OPEC+ delegates could only speak on condition of anonymity as they are not allowed to discuss the issue publicly.
One of the sources indicated that the drop is likely temporary and not underpinned by supply-demand fundamentals around the physical commodity, but stressed the need to monitor the potential impact on central bank rate decisions and inflation. The European Central Bank pushed ahead with another 50 basis point rate hike on March 16, while the US Federal Reserve is due to make its own interest rate decision this week.
Over the past year, OPEC+ has pushed for stability in the oil price landscape to encourage long-term investment in spare capacity and avoid supply shortages. An OPEC+ technical ministerial committee is next adjourned on April 3.

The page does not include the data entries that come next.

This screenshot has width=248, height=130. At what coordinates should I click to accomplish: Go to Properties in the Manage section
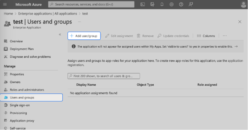point(17,74)
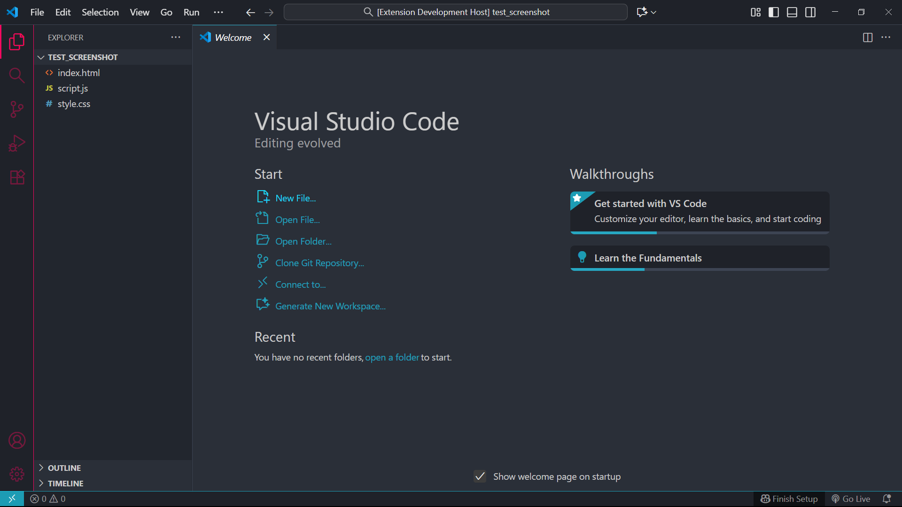Viewport: 902px width, 507px height.
Task: Uncheck Show welcome page on startup
Action: [480, 476]
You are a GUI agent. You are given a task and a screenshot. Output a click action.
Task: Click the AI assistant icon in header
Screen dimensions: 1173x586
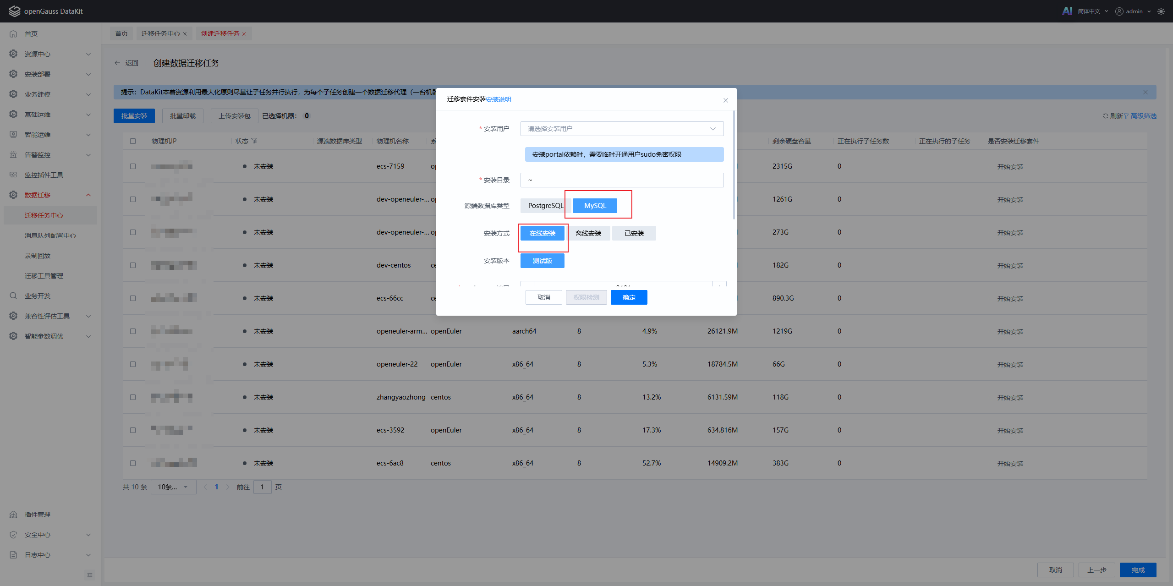(1067, 11)
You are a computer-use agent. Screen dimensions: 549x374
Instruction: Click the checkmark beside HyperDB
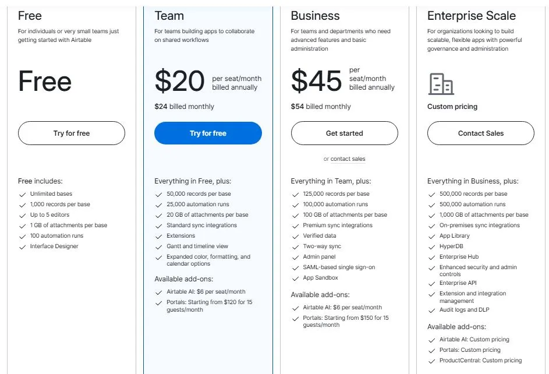tap(431, 246)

In a March 15 note, UBS analysts indicated that the broader financial market turmoil is unlikely to affect crude oil production rates, but pointed out that “in times of heightened volatility, investors tend to back out of risky assets like oil and into safer ones.” Investing corners of the market.”

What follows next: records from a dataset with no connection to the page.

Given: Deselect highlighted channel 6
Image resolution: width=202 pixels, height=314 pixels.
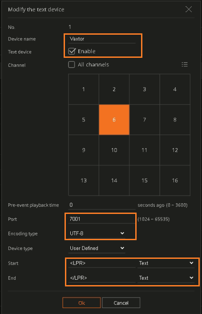Looking at the screenshot, I should click(114, 120).
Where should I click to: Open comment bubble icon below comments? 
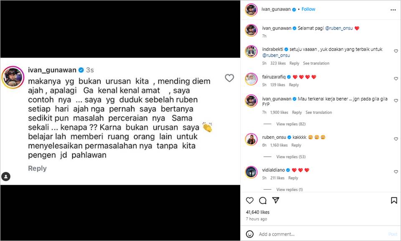[263, 201]
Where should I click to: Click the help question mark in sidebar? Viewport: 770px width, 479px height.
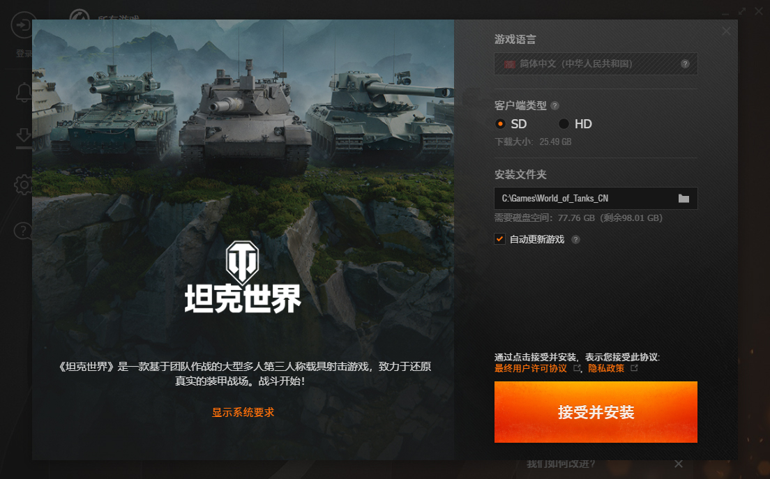(22, 231)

It added that the options market is now amplifying the fall in oil prices with delta hedging plays.
Citing “bank stress, recession fears and an exodus of investor flows,” analysts at Goldman Sachs lowered their oil price forecasts on March 18 and now expect Brent prices to trade at $94 a barrel in the coming 12 months and $97 a barrel in the second month Barrels will hit mid-2024 compared to previous forecasts of $100 a barrel for both periods.
“Our update also reflects slightly weaker fundamentals, namely higher-than-expected near-term inventories, moderately lower demand and moderately higher non-OPEC supply,” Goldman Sachs said.
Questions remain about the potential boost in demand from a reopening of China — the world’s largest importer of crude oil, whose purchases were largely curtailed by Covid-19 restrictions last year.
The Paris-based watchdog, the International Energy Agency, nonetheless said in the March edition of its monthly oil market report that it expects global oil demand growth “to accelerate sharply throughout 2023” as “air travel picks up again and pent-up oils are released.” Chinese demand is dominating the recovery.”
The supply picture remained clouded by Russia, whose oil flows have been stifled by Western sanctions imposed on its seaborne crude and oil products in December and February respectively. Moscow announced in March a unilateral cut in its crude oil production by 500,000 barrels a day, announced on February 10 by Deputy Prime Minister Alexander Novak.
It remains to be seen whether Russia’s declines will be long-term or the result of technical difficulties to maintain production rates in the field after the winter cold, an OPEC+ delegate told CNBC last week. According to the Saudi state press agency, Saudi Energy Minister Prince Abdulaziz bin Salman Novak hosted Prince Abdulaziz bin Salman Novak in Riyadh on March 16, with both countries reaffirming their commitment to OPEC+ policy to collectively withdraw 2 million barrels per day of production from markets by the end of 2023, agreed in October.